### [ACTIVITY]
From the line containing "[Open menu] (96, 13)" to the end of the records below, output each line exactly; include both ends and nothing else.

[Stored records]
□ □ □ □ □

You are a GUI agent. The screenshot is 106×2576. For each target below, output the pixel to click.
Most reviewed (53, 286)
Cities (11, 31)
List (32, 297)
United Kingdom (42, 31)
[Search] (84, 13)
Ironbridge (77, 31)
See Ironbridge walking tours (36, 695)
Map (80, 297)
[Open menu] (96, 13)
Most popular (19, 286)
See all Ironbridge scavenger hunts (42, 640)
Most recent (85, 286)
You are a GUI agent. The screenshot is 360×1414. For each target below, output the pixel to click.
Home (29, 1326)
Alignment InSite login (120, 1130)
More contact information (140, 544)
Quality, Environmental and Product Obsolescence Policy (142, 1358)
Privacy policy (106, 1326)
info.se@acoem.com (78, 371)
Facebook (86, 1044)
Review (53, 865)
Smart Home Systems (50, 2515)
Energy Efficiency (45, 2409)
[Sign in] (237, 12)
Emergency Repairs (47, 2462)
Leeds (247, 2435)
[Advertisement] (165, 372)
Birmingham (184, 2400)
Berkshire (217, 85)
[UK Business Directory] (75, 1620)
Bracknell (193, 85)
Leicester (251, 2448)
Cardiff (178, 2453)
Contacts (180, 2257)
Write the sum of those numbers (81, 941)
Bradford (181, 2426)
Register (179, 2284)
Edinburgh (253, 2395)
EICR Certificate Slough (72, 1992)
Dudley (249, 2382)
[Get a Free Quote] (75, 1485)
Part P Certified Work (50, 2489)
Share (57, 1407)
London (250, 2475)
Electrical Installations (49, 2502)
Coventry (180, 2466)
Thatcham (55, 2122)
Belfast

□ □ □ □ □

### [COMPLETED TASK]
[Open menu] (96, 13)
Most popular (19, 286)
See all Ironbridge scavenger hunts (42, 640)
Most recent (85, 286)
You are a GUI agent. The screenshot is 360×1414. For each target below, output the pixel to click.
Home (29, 1326)
Alignment InSite login (120, 1130)
More contact information (140, 544)
Quality, Environmental and Product Obsolescence Policy (142, 1358)
Privacy policy (106, 1326)
info.se@acoem.com (78, 371)
Facebook (86, 1044)
Review (53, 865)
Smart Home Systems (50, 2515)
Energy Efficiency (45, 2409)
[Sign in] (237, 12)
Emergency Repairs (47, 2462)
Leeds (247, 2435)
[Advertisement] (165, 372)
Birmingham (184, 2400)
Berkshire (217, 85)
[UK Business Directory] (75, 1620)
Bracknell (193, 85)
Leicester (251, 2448)
Cardiff (178, 2453)
Contacts (180, 2257)
Write the sum of those numbers (81, 941)
Bradford (181, 2426)
Register (179, 2284)
Edinburgh (253, 2395)
EICR Certificate Slough (72, 1992)
Dudley (249, 2382)
[Get a Free Quote] (75, 1485)
Part P Certified Work (50, 2489)
Share (57, 1407)
London (250, 2475)
Electrical Installations (49, 2502)
Coventry (180, 2466)
Thatcham (55, 2122)
Belfast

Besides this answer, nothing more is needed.